In the Spring 2014 issue of Family Law Quarterly, there is an article entitled “Collaborative Divorce: The Unexpectedly Underwhelming Advance of a Promising Solution in Marriage Dissolution.” The article discusses the history of Collaborative Law and suggests some reasons why it may not be taking off as fast as it should. In the section in which the author discusses reasons for Collaborative’s putative under-performance in the marketplace, he writes, “Some attorneys fear that collaborative divorce attorneys, if focusing too much on settlement and too little on obtaining clients’ maximum individual benefit, might not adequately fulfill their professional requirement to be ‘zealous’ advocates for their clients.”

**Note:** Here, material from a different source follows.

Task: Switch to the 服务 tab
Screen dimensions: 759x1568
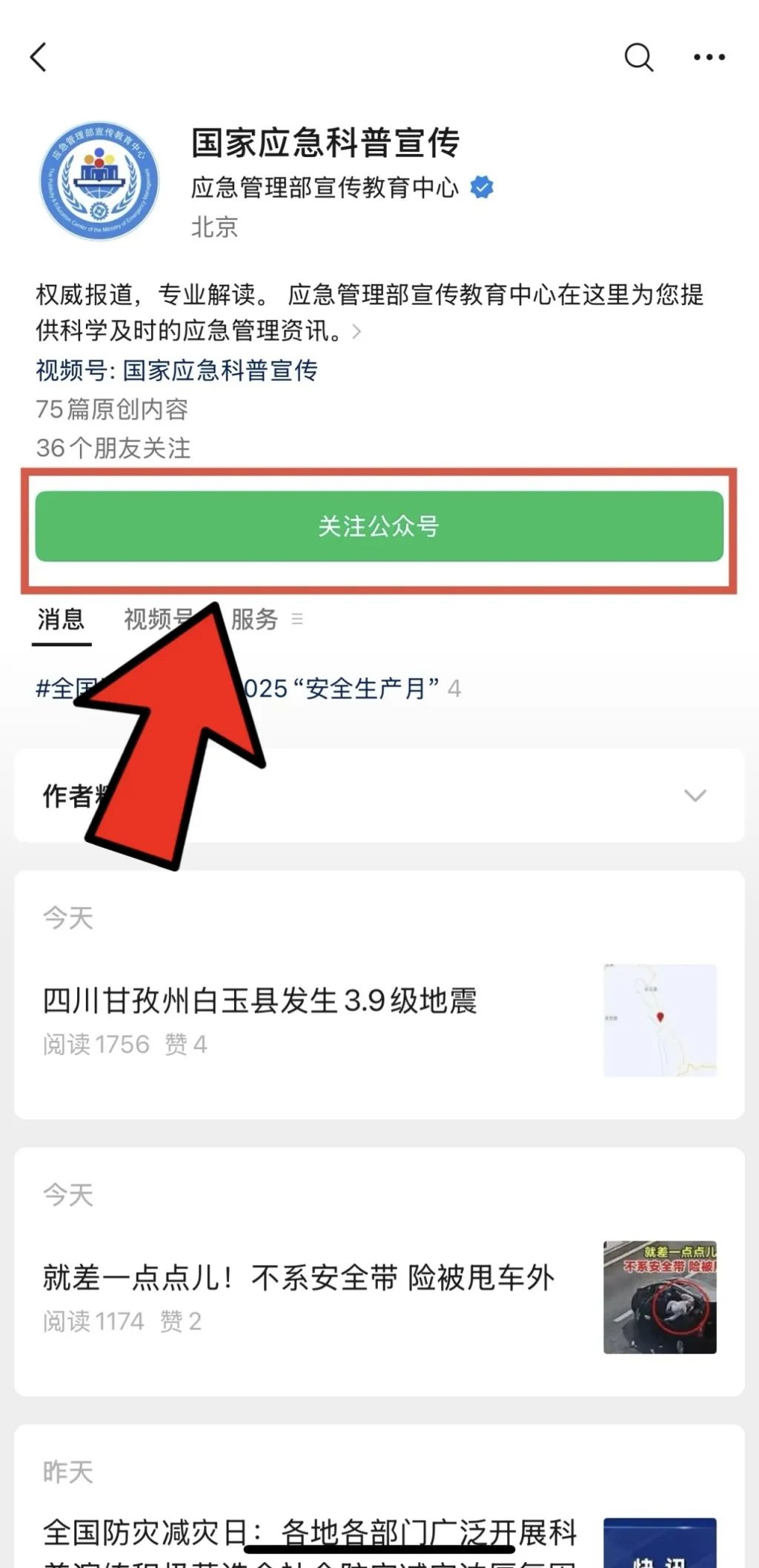Action: pos(254,619)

While I have no quarrel with the factual content of this sentence, I was struck by the implicit contrast between the ideas of “settlement” and “clients’ maximum individual benefit.” I have no doubt that in fact some – perhaps many – attorneys feel a tension between those two ideas, but what a shame that is. Such a contrast only makes sense if one buys into the idea that a client’s maximum individual benefit has nothing to do with – or is antithetical to – the benefit accruing to the spouse on the other side of the table. This is as short-sighted as can be. For no calculation of a client’s maximum individual benefit can be complete without a thoroughgoing exploration of the client’s likely experience in relating to his or her spouse as a former spouse. Divorce, after all, is a bit of a misnomer. “Divorce” implies the end of a relationship without acknowledging the necessary creation of a new relationship; for it is the rare couple that is able to dissolve a marriage without leaving some residue in its wake. This is especially true, of course, for couples who share children.

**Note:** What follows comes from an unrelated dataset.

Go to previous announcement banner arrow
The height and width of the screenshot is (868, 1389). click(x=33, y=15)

One of the key strengths of collaborative law is precisely that it has an expansive view of the idea of individual benefit, which allows for – in fact, necessitates – consideration of what that individual will experience in relating to a former spouse. A participant in a collaborative divorce need not give up anything to which he or she is legally entitled, but he or she should certainly be counseled in the real-world, relational (as opposed to legal) consequences of inflexibly insisting on everything to which he or she is legally entitled. In that sense, a collaborative attorney may in fact be even more “zealous” than the traditional attorney who lacks the skills or insight for such relational counseling. As I see it, far from fulfilling a professional requirement of zealotry, traditional attorneys often fail their clients by being blind to the bigger picture.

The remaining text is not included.